- [OBJECTIVE]: Can you copy out the lines from the line with "Given: Click Add Local Delivery button" up to and including the last line, replacing "icon" with "button" and leaving everything else unchanged? Give only those lines, and leave the pictures out.

- [SOURCE MATERIAL]:
>> START
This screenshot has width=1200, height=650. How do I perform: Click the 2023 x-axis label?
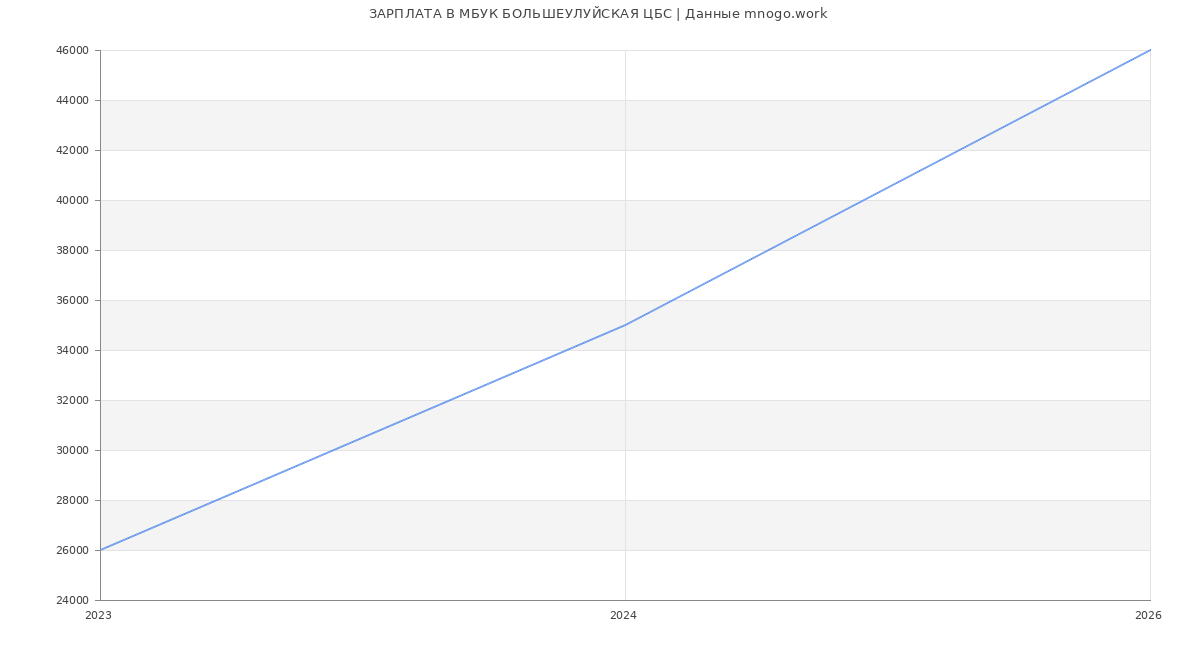tap(98, 616)
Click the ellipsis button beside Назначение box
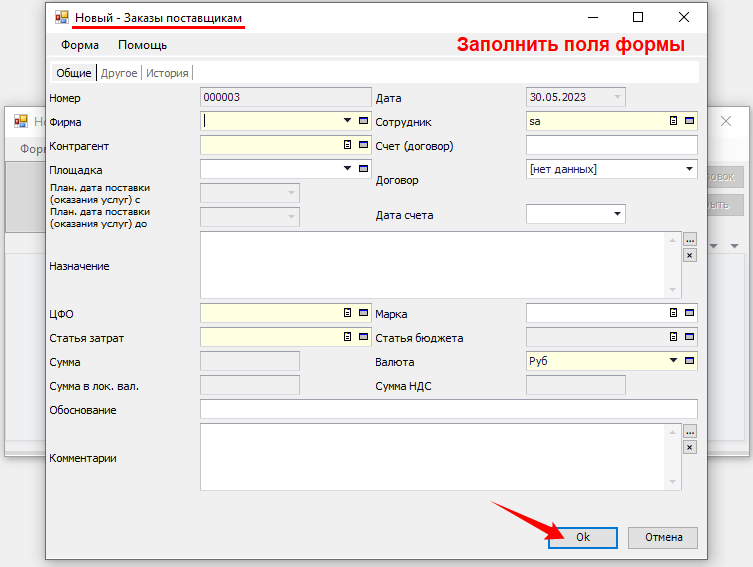 tap(689, 240)
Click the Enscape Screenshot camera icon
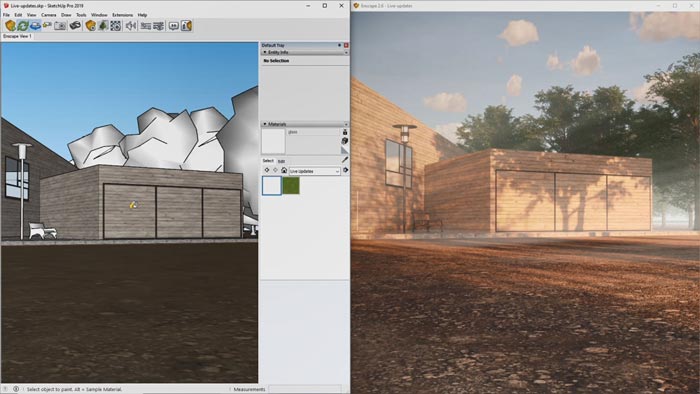Image resolution: width=700 pixels, height=394 pixels. [x=60, y=26]
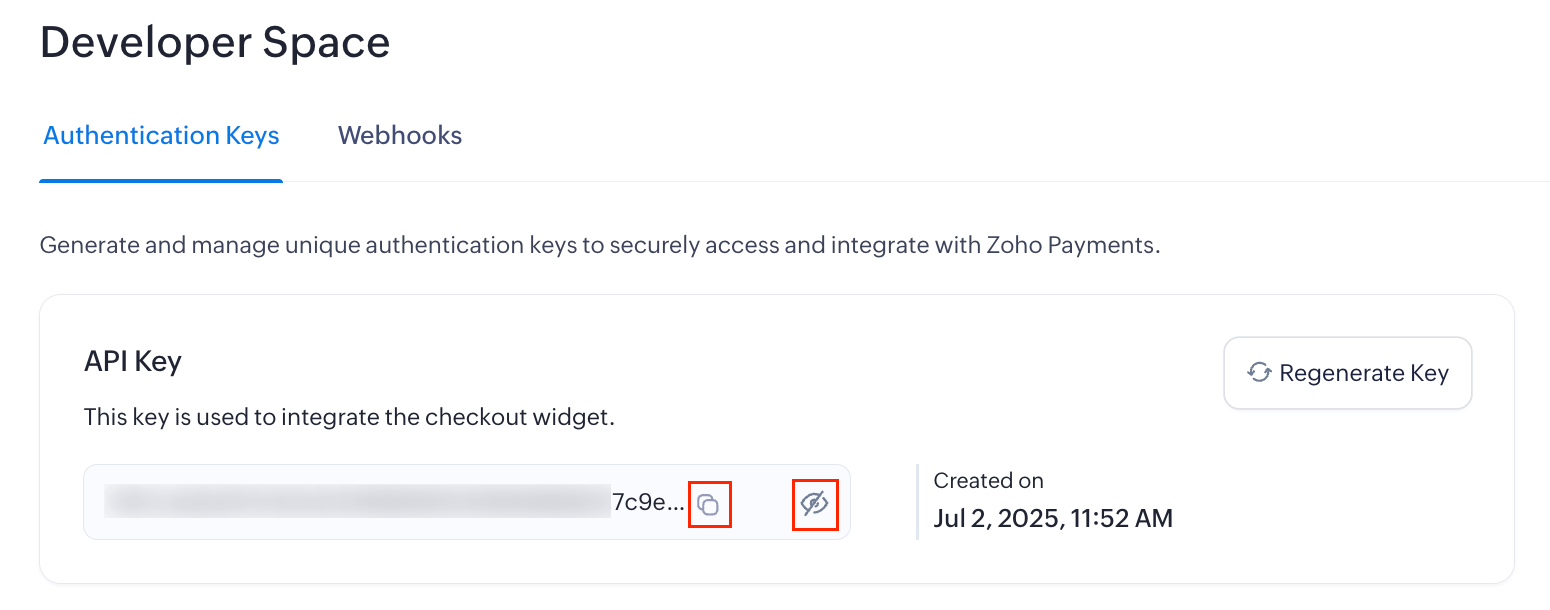Click the "API Key" section heading
The image size is (1550, 610).
(x=133, y=361)
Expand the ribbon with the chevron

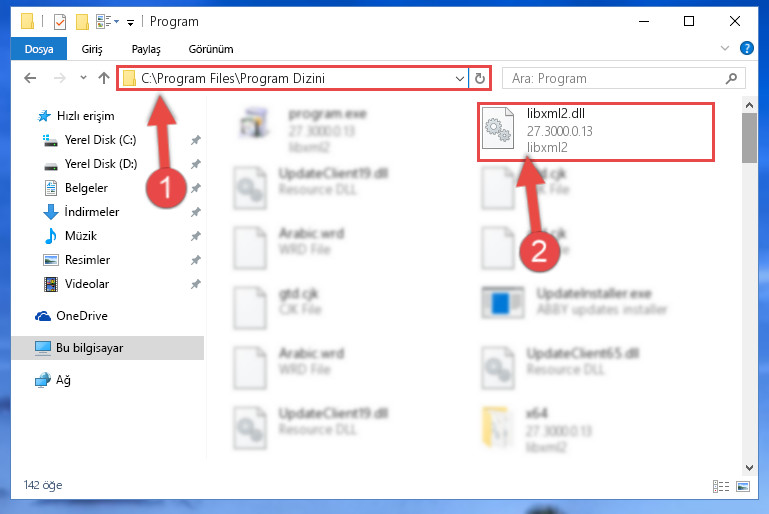coord(724,48)
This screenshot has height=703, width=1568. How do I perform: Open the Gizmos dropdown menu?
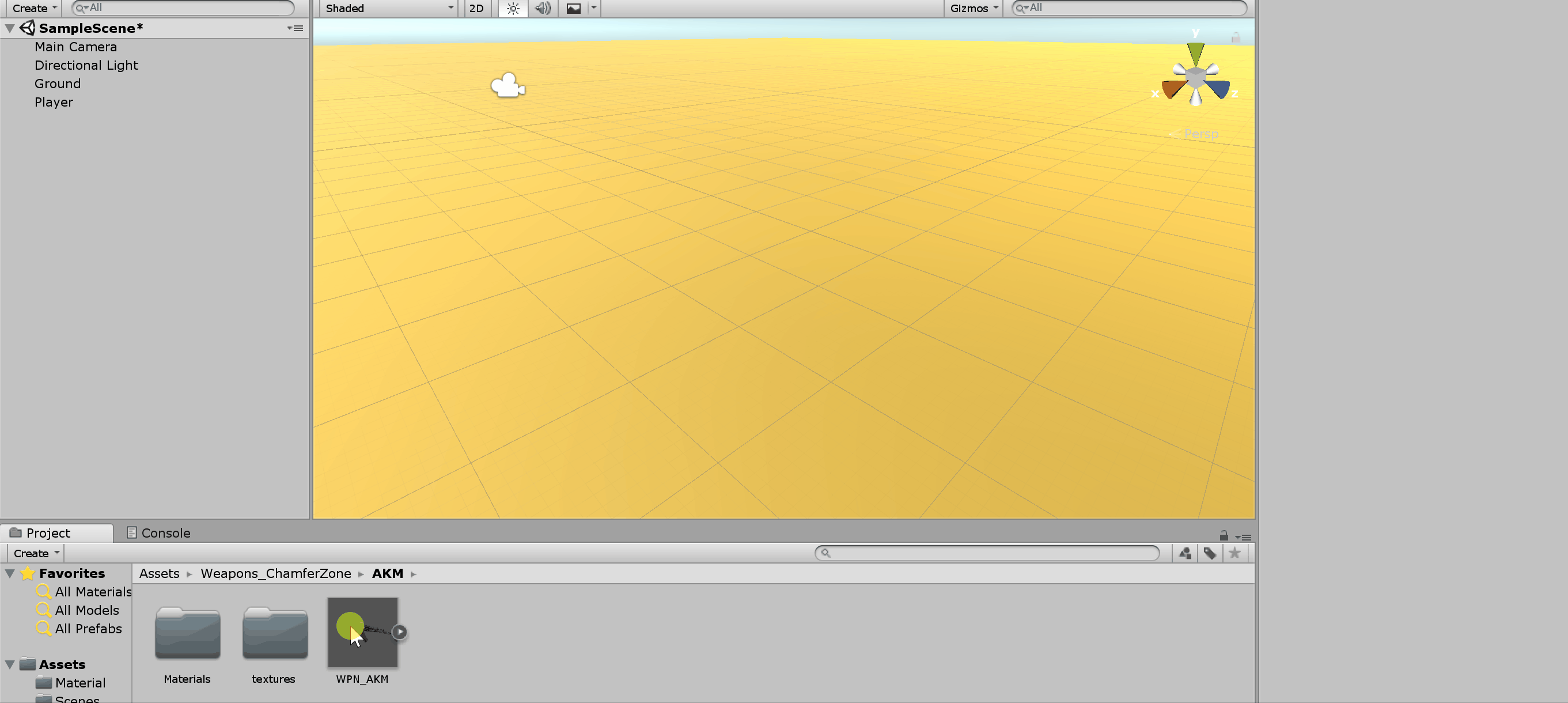pyautogui.click(x=973, y=9)
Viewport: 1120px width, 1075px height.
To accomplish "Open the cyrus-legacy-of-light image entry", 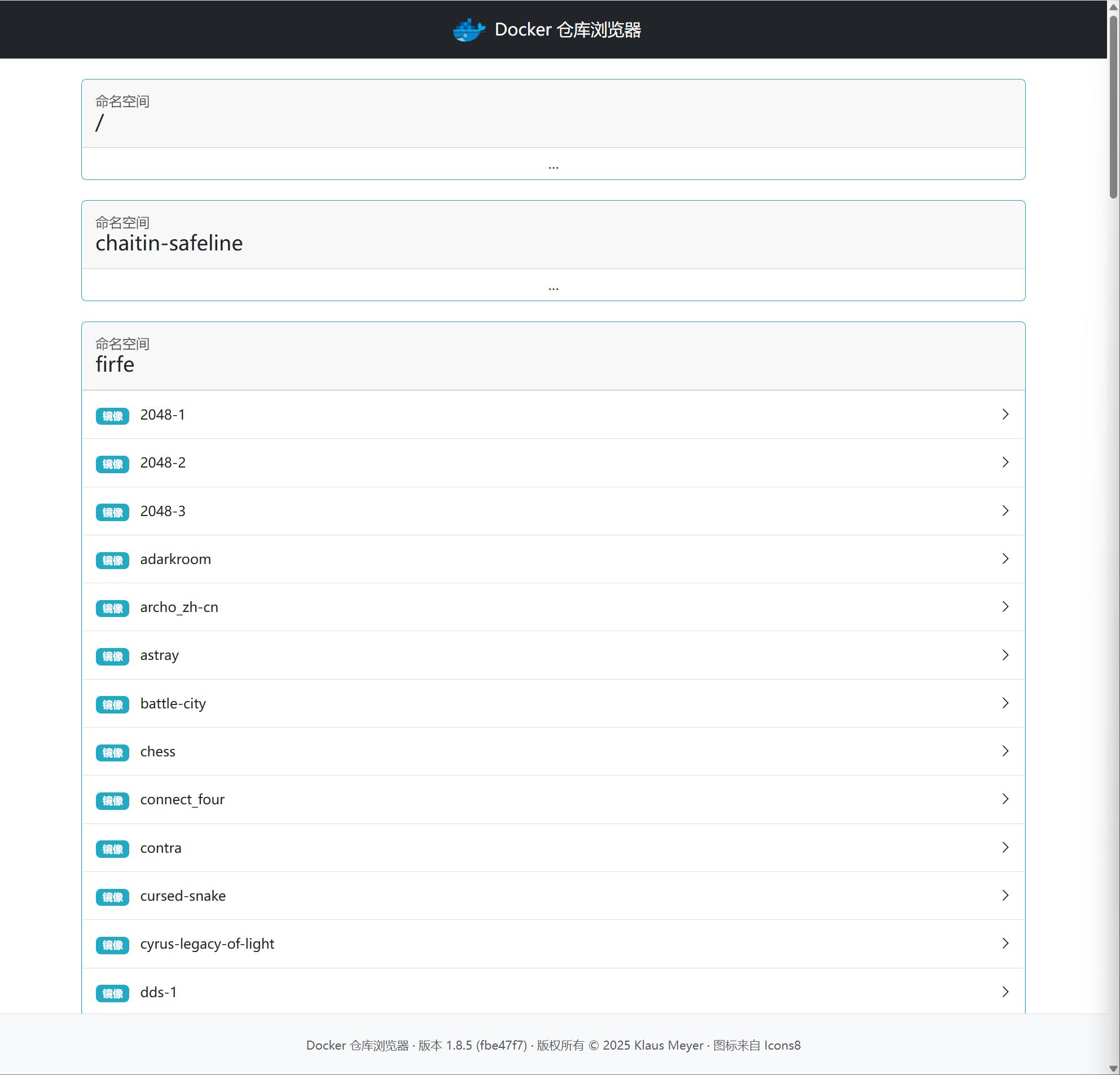I will click(x=207, y=944).
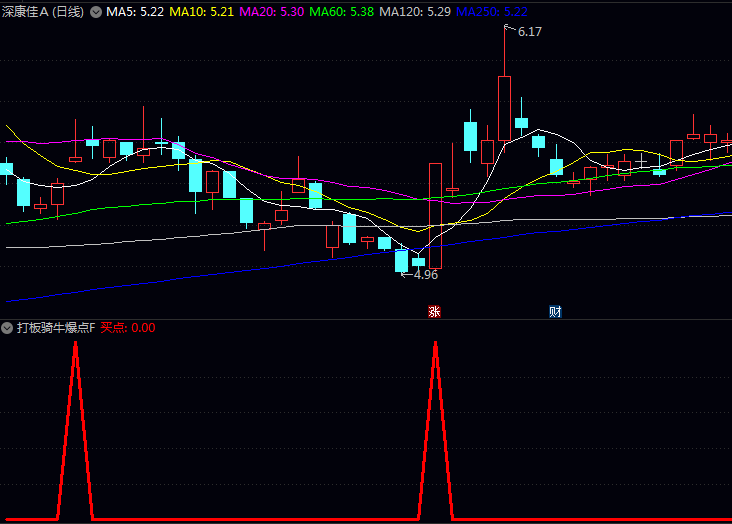Select the MA5: 5.22 label

(135, 12)
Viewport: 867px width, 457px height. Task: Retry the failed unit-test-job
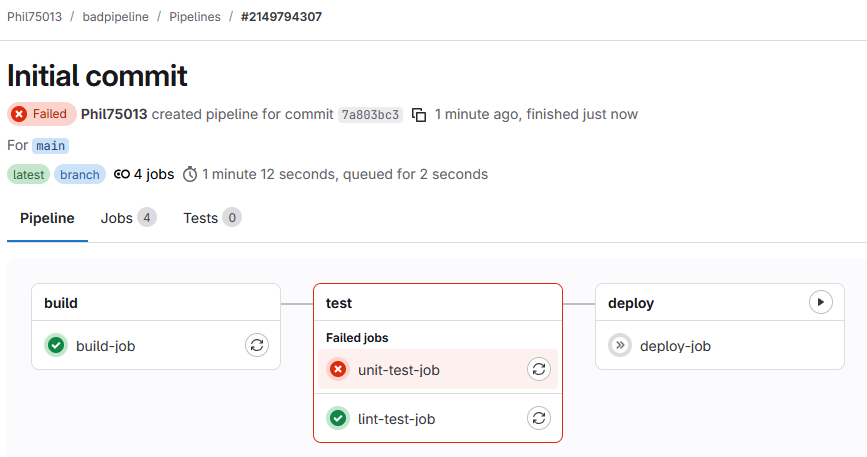[539, 370]
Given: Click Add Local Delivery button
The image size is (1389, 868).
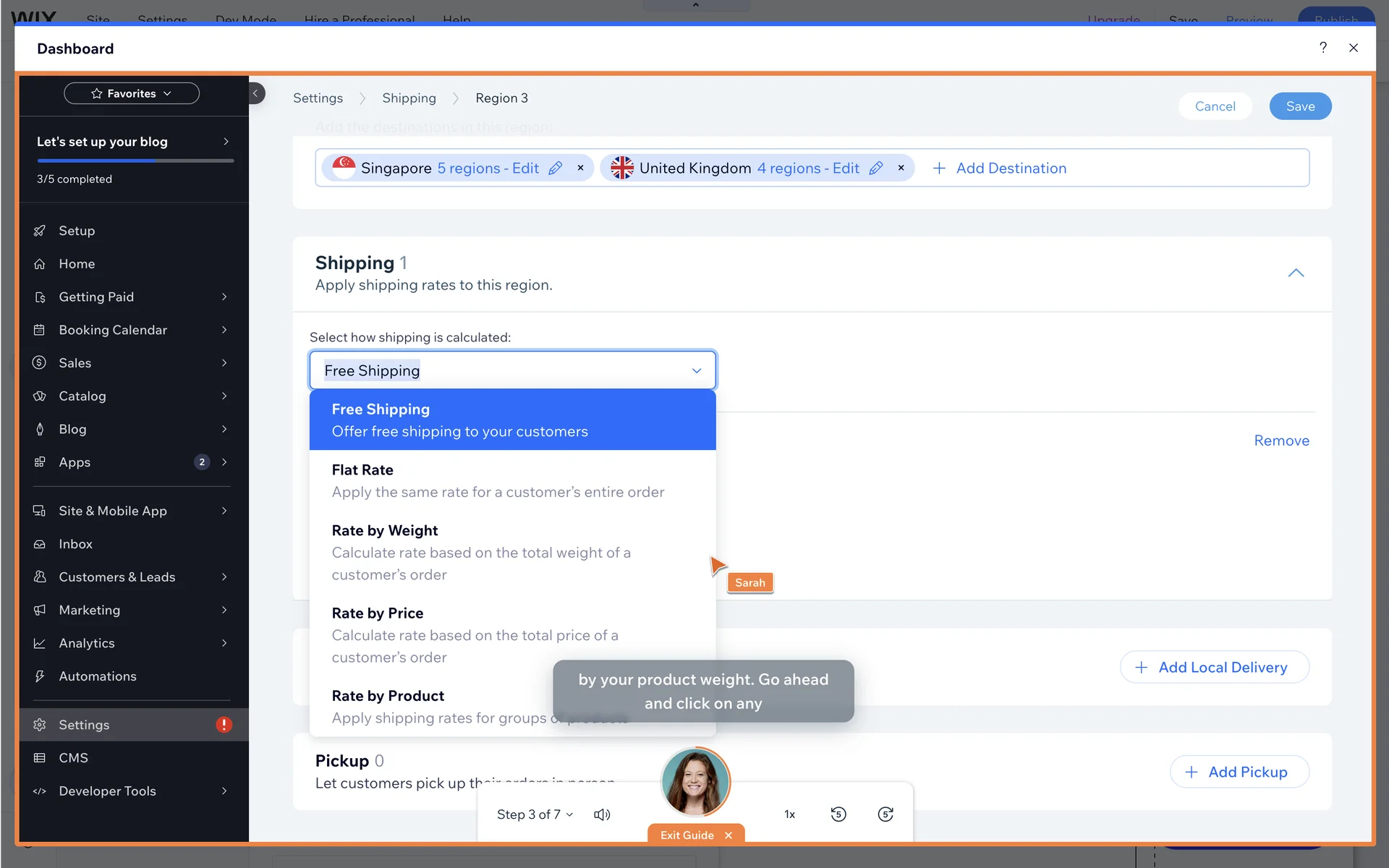Looking at the screenshot, I should pos(1214,667).
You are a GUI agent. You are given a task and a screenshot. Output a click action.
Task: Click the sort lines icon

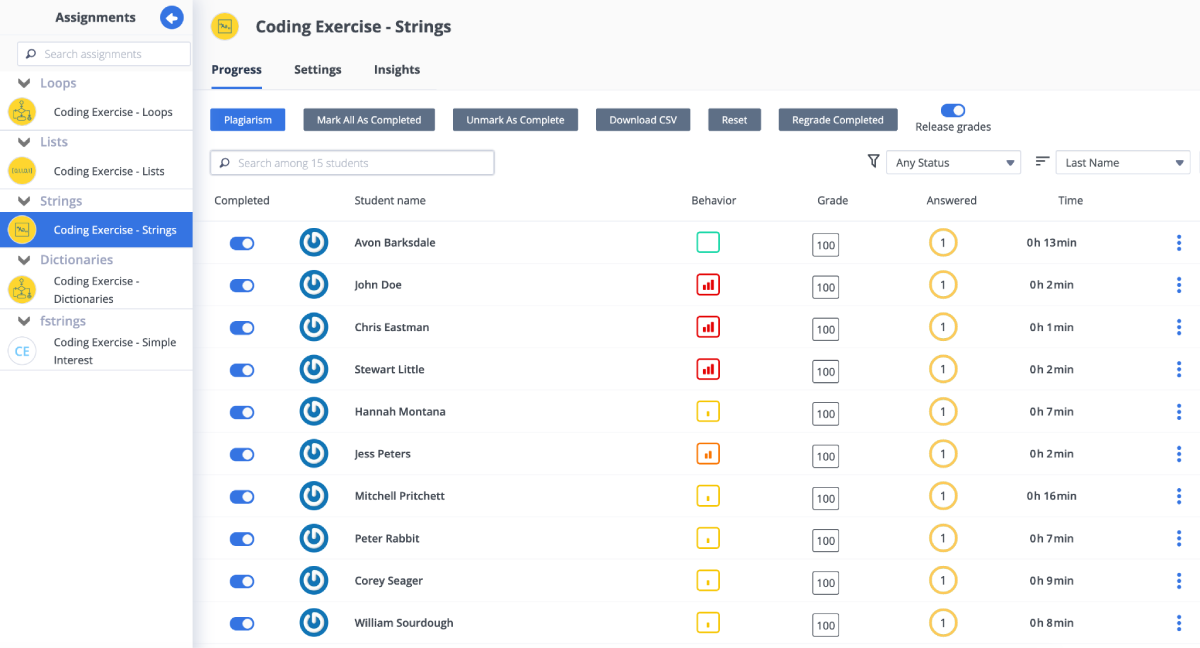pos(1042,161)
>> END
- [RESULT FOR THIS EXERCISE]:
Given: Click Add Local Delivery button
The image size is (1389, 868).
Looking at the screenshot, I should pos(1214,667).
You are a GUI agent. You are given a task and a screenshot. Output a click action.
Task: Click the sort lines button

pos(1042,161)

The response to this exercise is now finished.